À Passi, Ousmane Sonko durcit le ton sur la reddition des comptes et la gestion publique

À Passi, Ousmane Sonko durcit le ton sur la reddition des comptes et la gestion publique

En présidant, ce jeudi à Passi, la cérémonie de clôture des 72 heures culturelles et sportives de la commune, le Premier ministre Ousmane Sonko a livré un discours à forte charge politique, largement centré sur la reddition des comptes et la gouvernance des finances publiques, devant une mobilisation massive des populations.

Face à l’assistance, le chef du gouvernement s’est montré catégorique à l’endroit des auteurs présumés de détournements de fonds publics. Réaffirmant la ligne de fermeté du nouveau régime, il a martelé que toute personne ayant indûment utilisé les ressources de l’État devra en répondre devant la justice. Pour Ousmane Sonko, aucune place ne sera laissée à l’impunité ni à l’amnésie institutionnelle, estimant inconcevable que des actes préjudiciables à la collectivité demeurent sans suites judiciaires.

Le Premier ministre a par ailleurs assuré que son équipe est pleinement engagée dans la correction des nombreux dysfonctionnements hérités du passé. Une démarche qui, selon lui, se veut responsable, inclusive et réformatrice.

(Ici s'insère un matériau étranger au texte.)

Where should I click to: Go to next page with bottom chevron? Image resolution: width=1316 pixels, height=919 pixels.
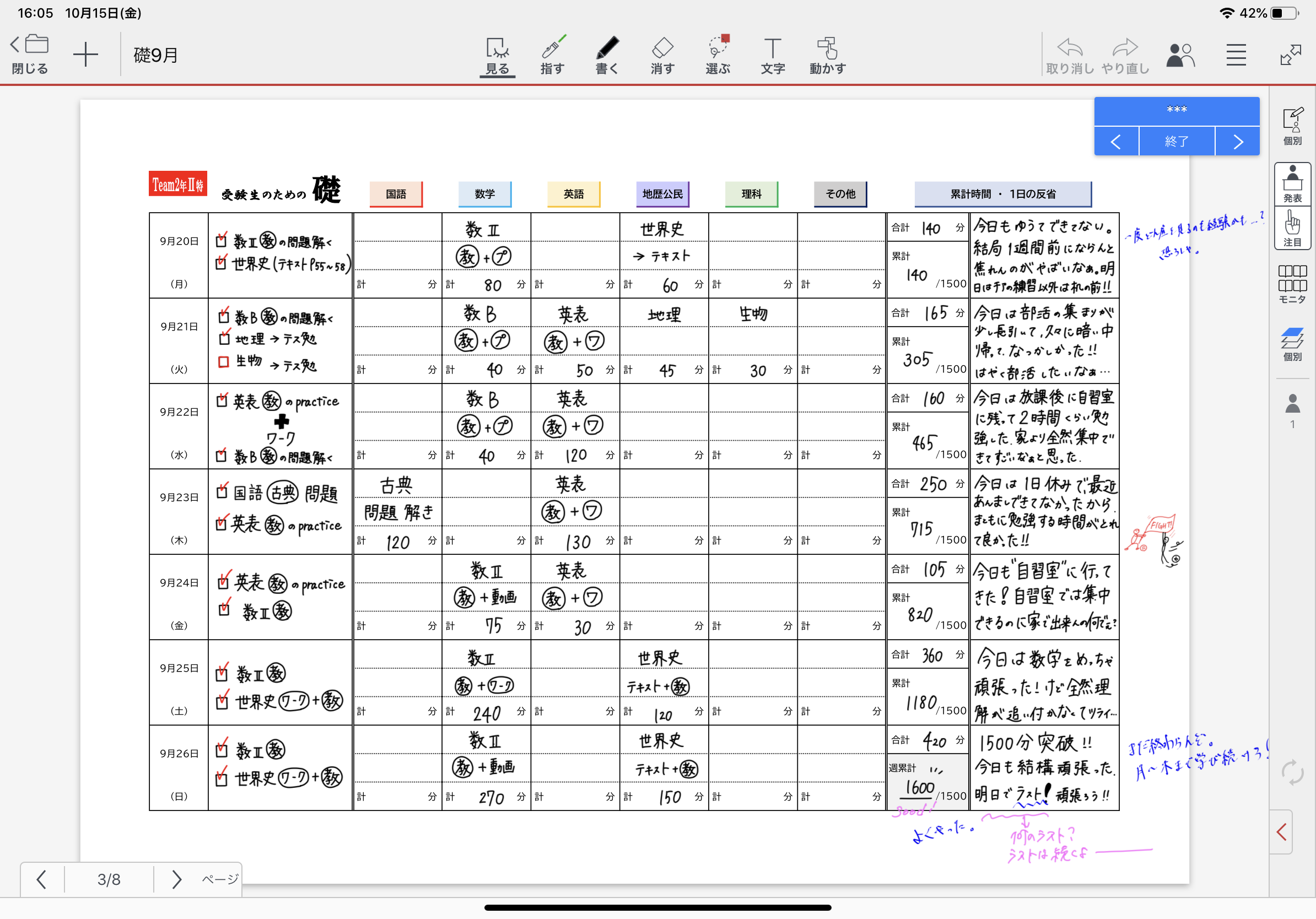[x=176, y=879]
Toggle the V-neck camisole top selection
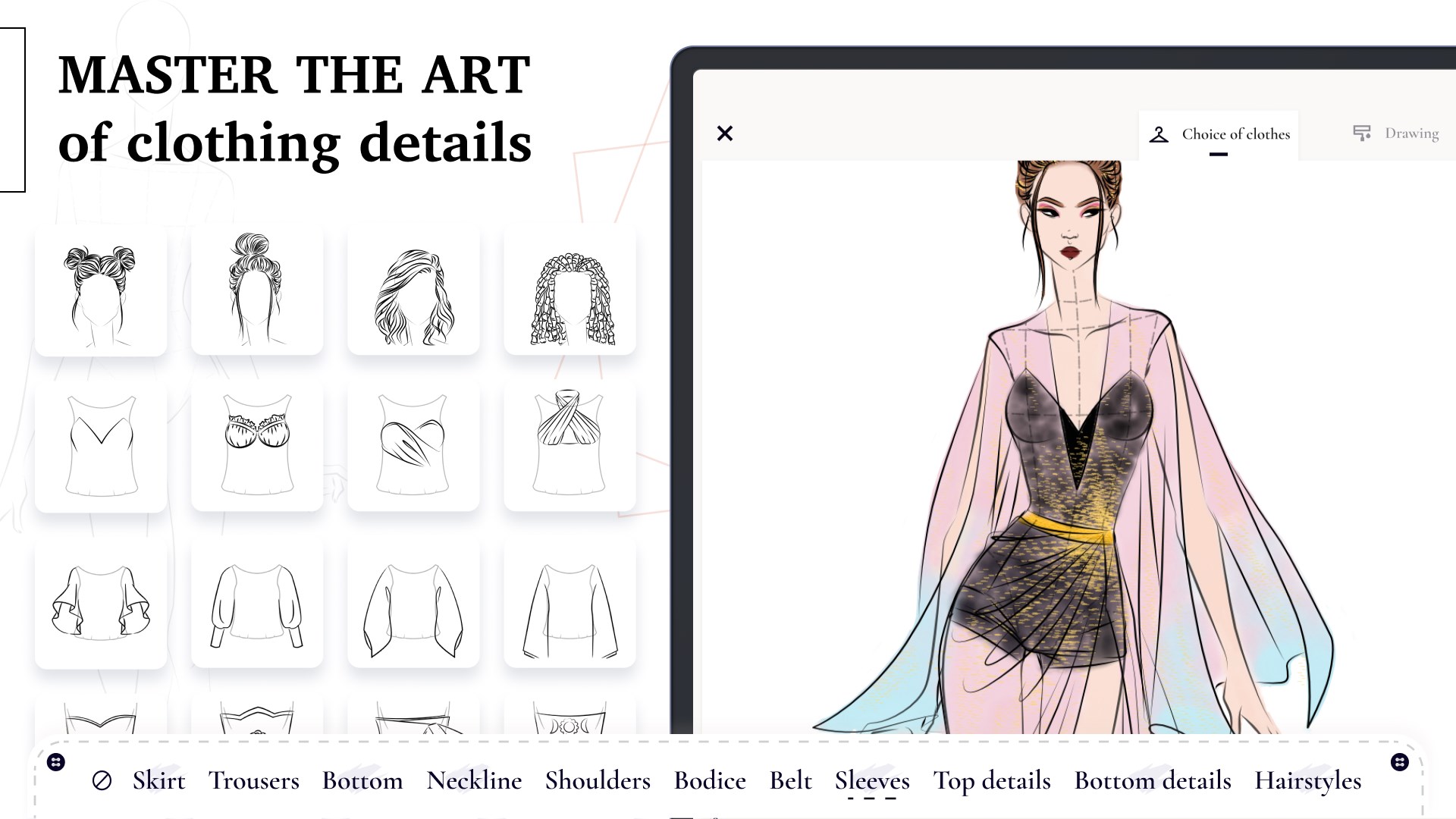The height and width of the screenshot is (819, 1456). (x=101, y=447)
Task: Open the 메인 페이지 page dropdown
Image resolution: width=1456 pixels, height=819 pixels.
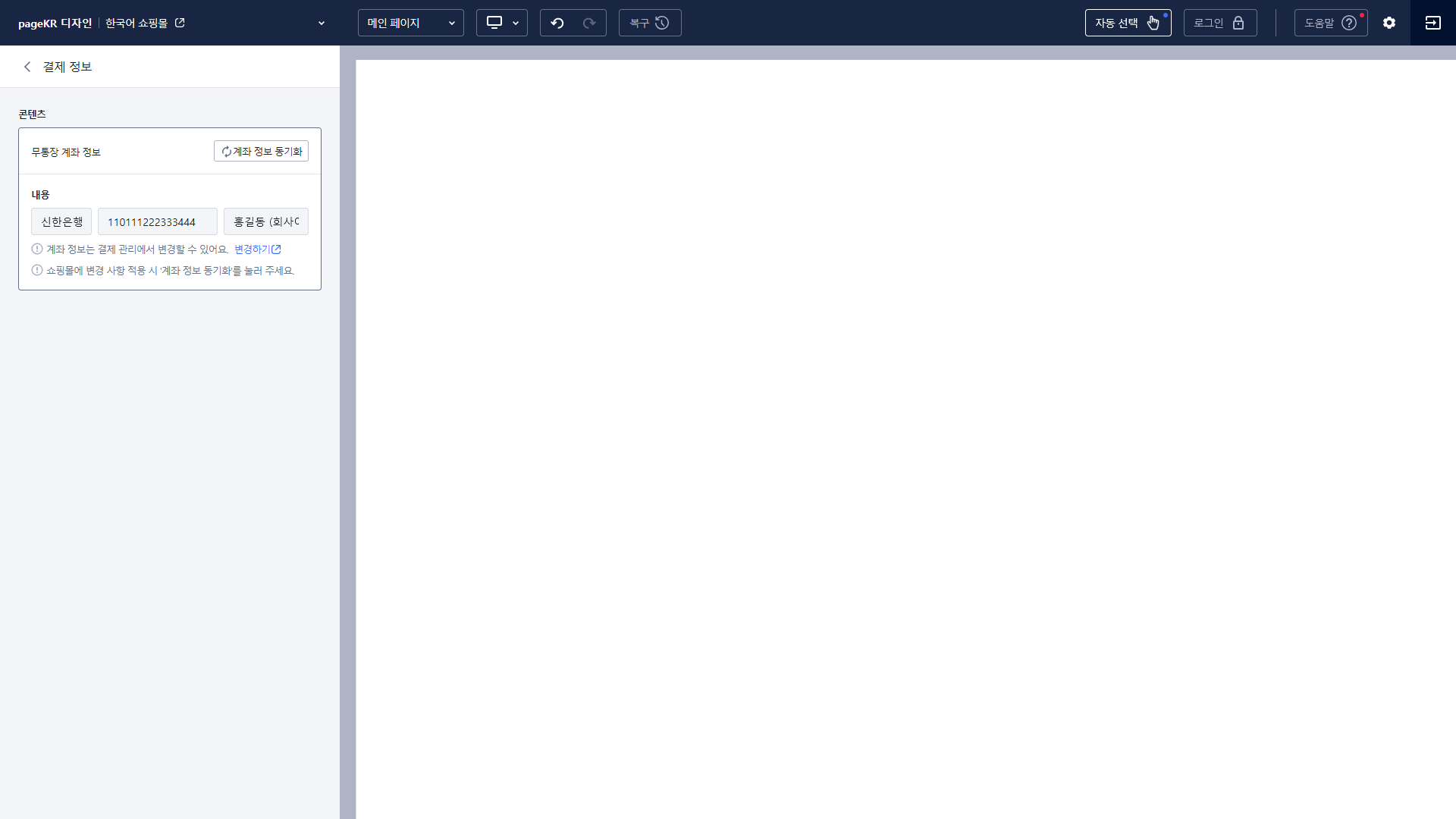Action: tap(410, 23)
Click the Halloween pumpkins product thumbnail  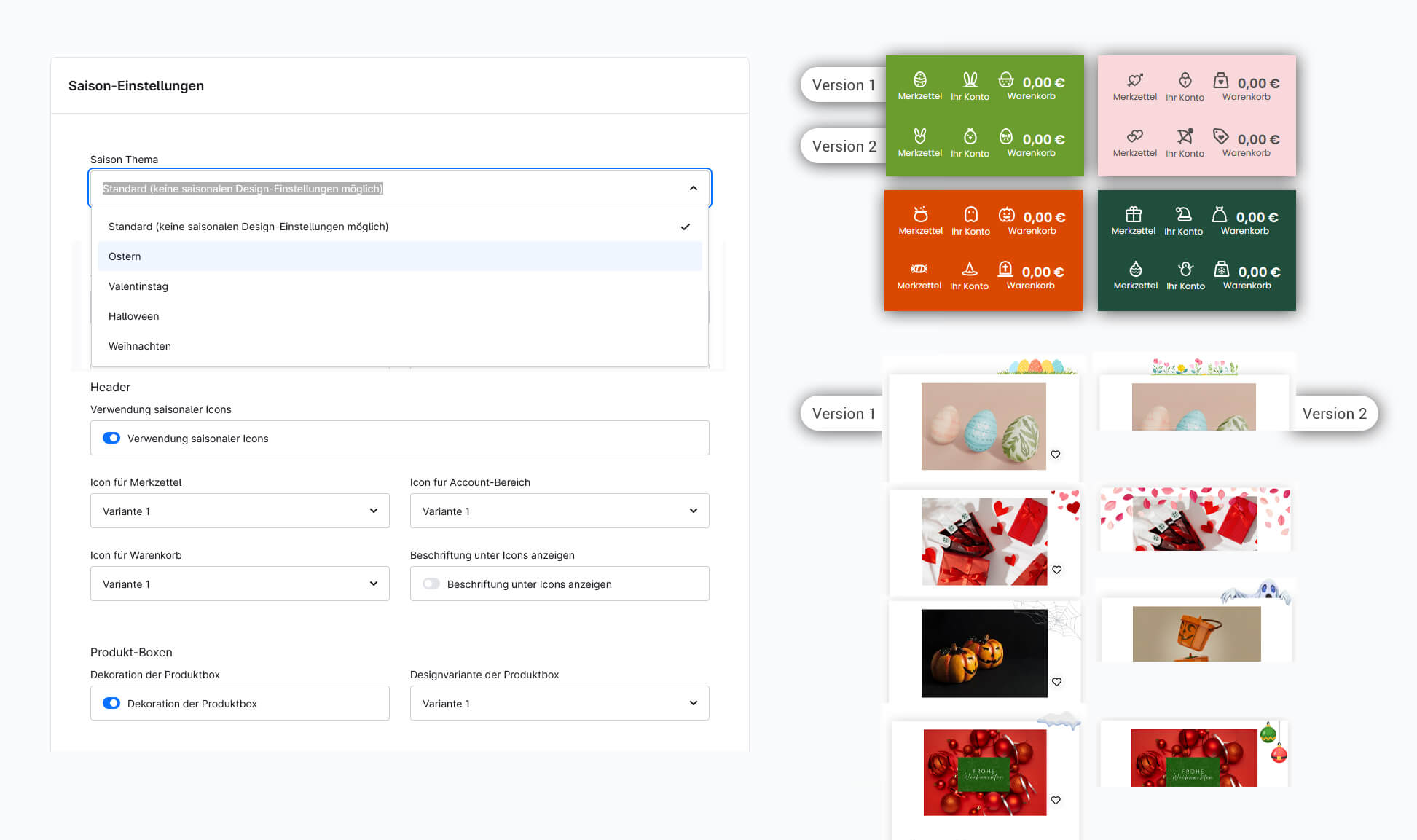(x=984, y=653)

Mais il a averti que la persistance de pratiques contraires à l’éthique de gestion publique ne sera pas tolérée. À ce titre, il n’a pas exclu de prendre l’opinion nationale à témoin si certaines dérives venaient à perdurer, prévenant que leurs conséquences pourraient dépasser celles déjà observées dans l’histoire récente du pays.

Sur le terrain des politiques publiques, Ousmane Sonko a dressé un diagnostic sévère des choix opérés au cours des dernières années. Il a notamment regretté que les investissements publics n’aient pas suffisamment servi à consolider des secteurs stratégiques tels que l’agriculture, l’élevage, l’industrialisation ou les services sociaux de base, pourtant déterminants pour la transformation structurelle de l’économie et l’amélioration durable des conditions de vie des populations.

En conclusion, le chef du gouvernement a lancé un appel appuyé à la responsabilité collective. Il a invité les citoyens à s’interroger sur leur propre rôle, notamment face aux pratiques de corruption électorale, qu’il considère comme un frein majeur à l’instauration d’une gouvernance vertueuse. Un message fort, en droite ligne de la volonté affichée par les autorités de refonder l’action publique et de restaurer la confiance entre l’État et les citoyens.